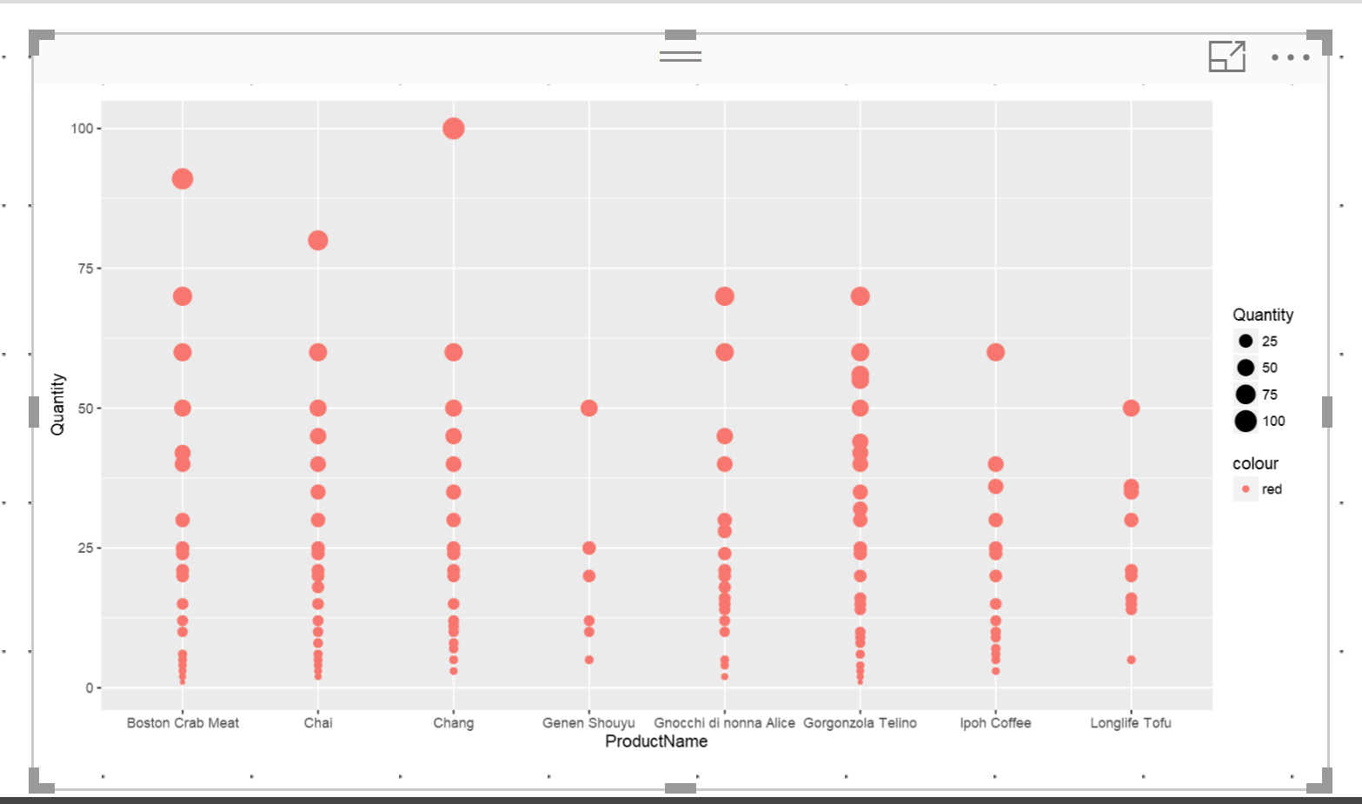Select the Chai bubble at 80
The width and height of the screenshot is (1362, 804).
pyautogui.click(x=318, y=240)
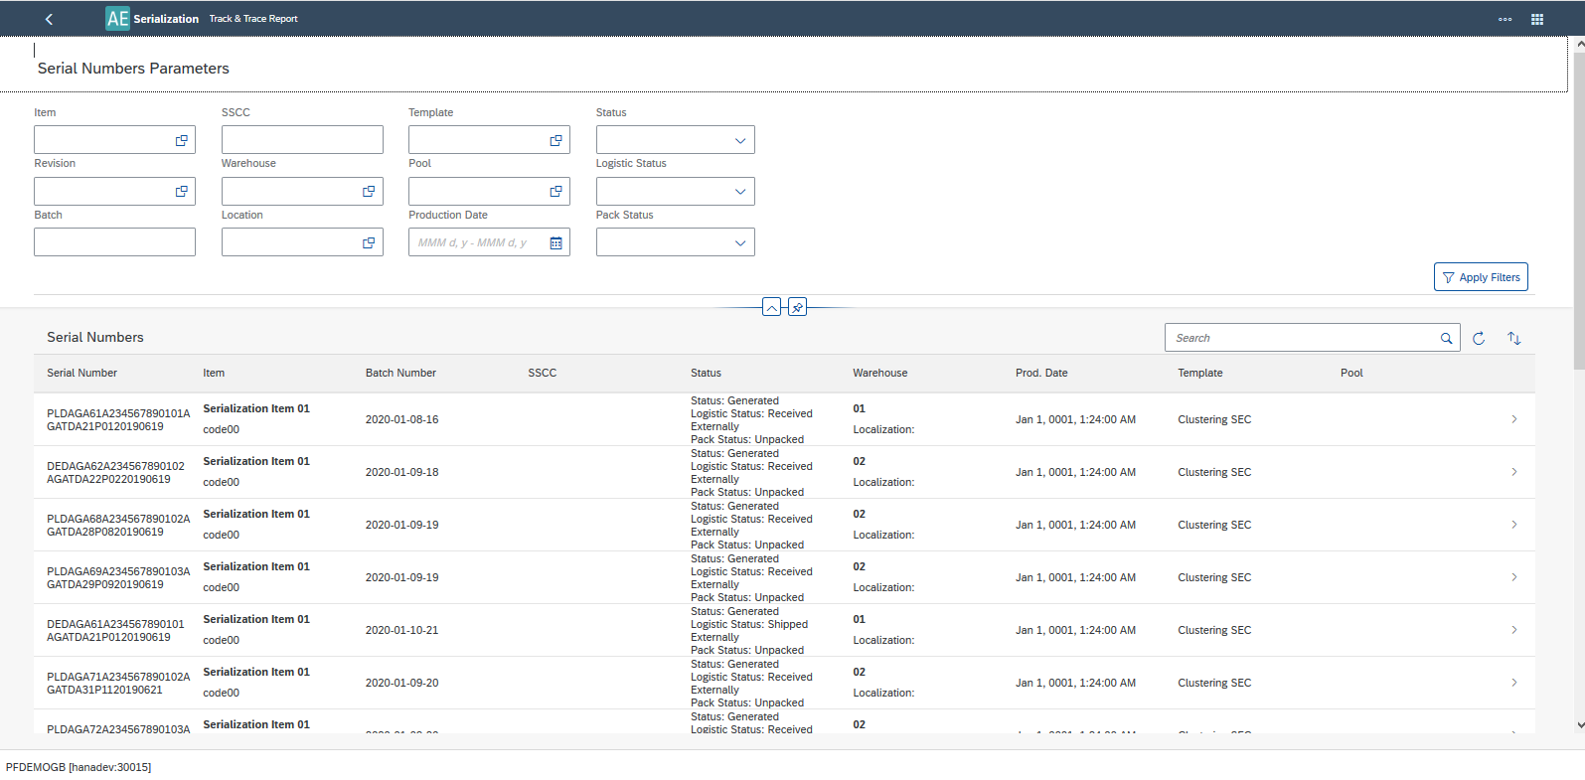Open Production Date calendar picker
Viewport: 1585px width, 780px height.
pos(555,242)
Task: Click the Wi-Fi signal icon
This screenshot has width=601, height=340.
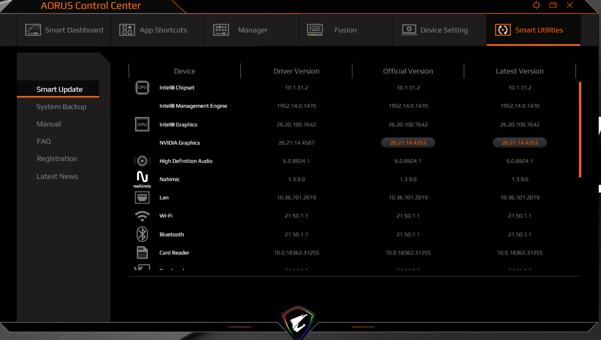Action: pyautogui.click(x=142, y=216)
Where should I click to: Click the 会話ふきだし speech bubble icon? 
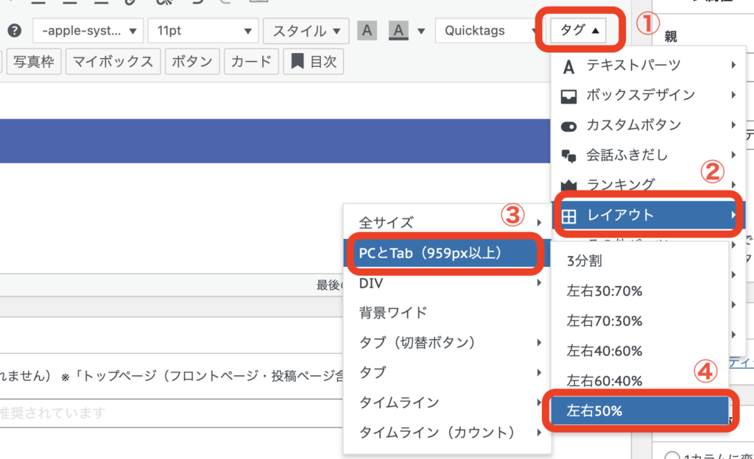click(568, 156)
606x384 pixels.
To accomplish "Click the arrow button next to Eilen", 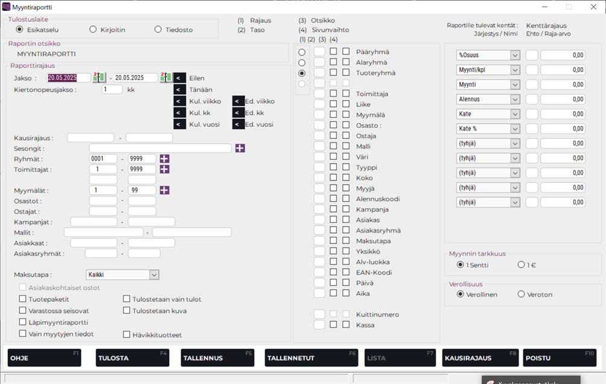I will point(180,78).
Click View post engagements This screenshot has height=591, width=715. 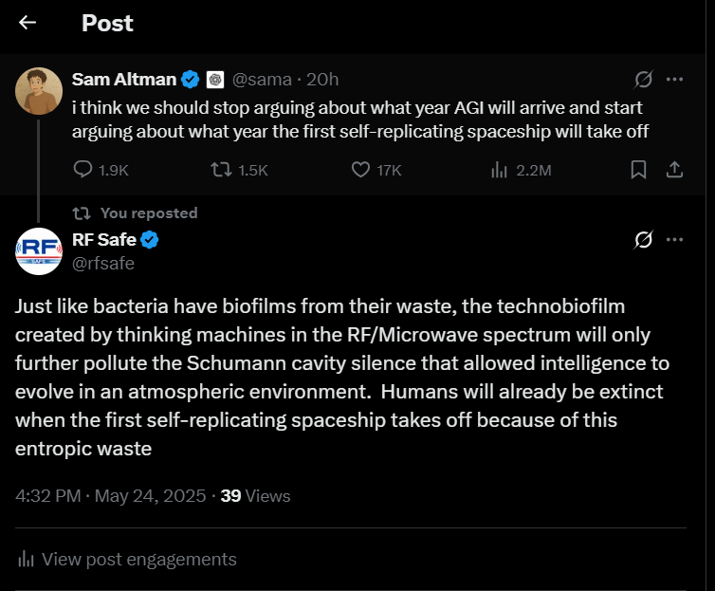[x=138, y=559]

● ● ● ● ●

▶ **Exercise objective**
Among the entries above, find the line with "Task: Click the Wi-Fi signal icon" and repeat exactly from there through the line with "606x384 pixels.", leaving out the pictures.

▶ **Response to the exercise**
Task: Click the Wi-Fi signal icon
This screenshot has width=601, height=340.
Action: pyautogui.click(x=142, y=216)
Where should I click to: Click the 会話ふきだし speech bubble icon? 
click(568, 156)
606x384 pixels.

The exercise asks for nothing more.